:: Problems and tasks ::
1. From the passage on Evan Blackman's frozen bank accounts, explain why the mischief and obstruction charges against him were dismissed.
2. Extend the news passage on Evan Blackman's frozen bank accounts past its final sentence.

---- Given passage

Both the RCMP and TD Bank are now required to provide records related to Evan Blackman, who took part in the 2022 demonstrations and had his accounts frozen despite not being convicted of any crime at the time.
The Justice Centre for Constitutional Freedoms (JCCF) announced the Ontario Court of Justice ruling. The organization is representing Blackman, whose legal team argues that the actions taken against him amounted to a serious abuse of power.
“The freezing of Mr. Blackman’s bank accounts was an extreme overreach on the part of the police and the federal government,” said his lawyer, Chris Fleury. “These records will hopefully reveal exactly how and why Mr. Blackman’s accounts [were] frozen.”
Blackman was arrested during the mass protests in Ottawa, which drew thousands of Canadians opposed to vaccine mandates and other pandemic-era restrictions.
Although he faced charges of mischief and obstructing police, those charges were dismissed in October due to a lack of evidence. Despite this, prosecutors have appealed, and a trial is set to begin on August 14.

--------
---- Raw data

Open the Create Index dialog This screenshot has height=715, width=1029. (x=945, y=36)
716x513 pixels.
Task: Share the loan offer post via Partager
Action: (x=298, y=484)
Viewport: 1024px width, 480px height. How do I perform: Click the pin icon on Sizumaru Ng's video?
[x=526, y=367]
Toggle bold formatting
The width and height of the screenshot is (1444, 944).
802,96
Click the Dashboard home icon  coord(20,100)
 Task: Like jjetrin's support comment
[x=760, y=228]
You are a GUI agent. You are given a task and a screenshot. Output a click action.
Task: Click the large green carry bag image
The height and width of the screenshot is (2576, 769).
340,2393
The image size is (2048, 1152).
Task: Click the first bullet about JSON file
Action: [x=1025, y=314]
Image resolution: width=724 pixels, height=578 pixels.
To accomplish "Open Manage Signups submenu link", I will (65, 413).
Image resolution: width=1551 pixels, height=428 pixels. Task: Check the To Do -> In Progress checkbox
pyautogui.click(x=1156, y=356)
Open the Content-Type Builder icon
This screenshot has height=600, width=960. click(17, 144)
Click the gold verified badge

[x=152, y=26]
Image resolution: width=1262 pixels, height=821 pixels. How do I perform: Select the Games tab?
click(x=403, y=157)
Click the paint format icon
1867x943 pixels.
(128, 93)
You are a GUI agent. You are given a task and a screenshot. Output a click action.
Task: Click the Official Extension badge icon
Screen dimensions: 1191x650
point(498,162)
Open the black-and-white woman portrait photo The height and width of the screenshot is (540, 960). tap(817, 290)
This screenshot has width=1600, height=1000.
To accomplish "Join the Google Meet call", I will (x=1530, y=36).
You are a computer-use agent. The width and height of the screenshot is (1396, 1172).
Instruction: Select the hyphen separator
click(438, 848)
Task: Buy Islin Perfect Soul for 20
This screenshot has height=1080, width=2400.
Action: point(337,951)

--------

:: Answers to this exercise ::
1. The charges of mischief and obstructing police against Blackman were dismissed in October because there was a lack of evidence.

2.
At the height of the protests, TD Bank froze three of Blackman’s accounts following government orders issued under the Emergencies Act. Then-Prime Minister Justin Trudeau had invoked the act to grant his government broad powers to disrupt the protest movement, including the unprecedented use of financial institutions to penalize individuals for their support or participation.
In 2024, a Federal Court Justice ruled that Trudeau’s decision to invoke the act had not been justified.
Blackman’s legal team plans to use the newly released records to demonstrate the extent of government intrusion into personal freedoms.
According to the JCCF, this case may be the first in Canada where a criminal trial includes a Charter challenge over the freezing of personal bank accounts under emergency legislation.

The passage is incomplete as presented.